• _The data_
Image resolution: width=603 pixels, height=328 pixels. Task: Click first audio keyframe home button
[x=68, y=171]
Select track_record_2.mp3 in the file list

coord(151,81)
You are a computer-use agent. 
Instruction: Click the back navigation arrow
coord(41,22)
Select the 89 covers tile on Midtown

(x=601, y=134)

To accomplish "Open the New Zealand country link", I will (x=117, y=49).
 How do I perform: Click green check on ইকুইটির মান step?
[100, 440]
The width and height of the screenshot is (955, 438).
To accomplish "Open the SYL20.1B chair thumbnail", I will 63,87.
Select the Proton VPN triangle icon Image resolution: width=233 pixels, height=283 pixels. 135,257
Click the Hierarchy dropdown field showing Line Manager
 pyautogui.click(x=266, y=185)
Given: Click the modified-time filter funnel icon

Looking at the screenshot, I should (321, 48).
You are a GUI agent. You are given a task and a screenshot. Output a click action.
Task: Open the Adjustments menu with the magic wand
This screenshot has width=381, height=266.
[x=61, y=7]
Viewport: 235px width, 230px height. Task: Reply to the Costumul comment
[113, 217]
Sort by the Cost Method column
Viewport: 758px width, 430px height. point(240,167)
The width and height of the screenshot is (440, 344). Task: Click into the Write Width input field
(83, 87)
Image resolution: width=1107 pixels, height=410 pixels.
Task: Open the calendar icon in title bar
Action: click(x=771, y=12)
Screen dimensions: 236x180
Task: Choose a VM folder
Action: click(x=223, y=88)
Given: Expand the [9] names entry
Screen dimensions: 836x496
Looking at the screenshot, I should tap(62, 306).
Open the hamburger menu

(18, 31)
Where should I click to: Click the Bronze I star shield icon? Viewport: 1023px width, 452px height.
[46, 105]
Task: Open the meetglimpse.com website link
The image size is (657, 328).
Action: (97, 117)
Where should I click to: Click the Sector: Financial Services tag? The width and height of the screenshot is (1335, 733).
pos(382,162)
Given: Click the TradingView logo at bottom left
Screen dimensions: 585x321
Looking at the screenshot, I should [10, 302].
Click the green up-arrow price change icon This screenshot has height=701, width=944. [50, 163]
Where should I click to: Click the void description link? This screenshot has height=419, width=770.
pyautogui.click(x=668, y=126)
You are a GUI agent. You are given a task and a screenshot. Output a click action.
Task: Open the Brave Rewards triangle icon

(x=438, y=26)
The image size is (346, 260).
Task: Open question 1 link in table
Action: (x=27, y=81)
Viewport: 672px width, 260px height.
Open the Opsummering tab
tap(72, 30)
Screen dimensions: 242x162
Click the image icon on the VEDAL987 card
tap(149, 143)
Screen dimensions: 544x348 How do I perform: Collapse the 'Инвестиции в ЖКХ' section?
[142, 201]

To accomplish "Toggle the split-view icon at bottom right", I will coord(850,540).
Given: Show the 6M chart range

• _Problem to solve_
Only the lines from the one with "Screen dimensions: 544x348" through the last line above should be restated, word for word.

• _Response to this task_
Screen dimensions: 544x348 How do I perform: Collapse the 'Инвестиции в ЖКХ' section?
[142, 201]

To accomplish "Toggle the split-view icon at bottom right", I will coord(850,540).
Given: Show the 6M chart range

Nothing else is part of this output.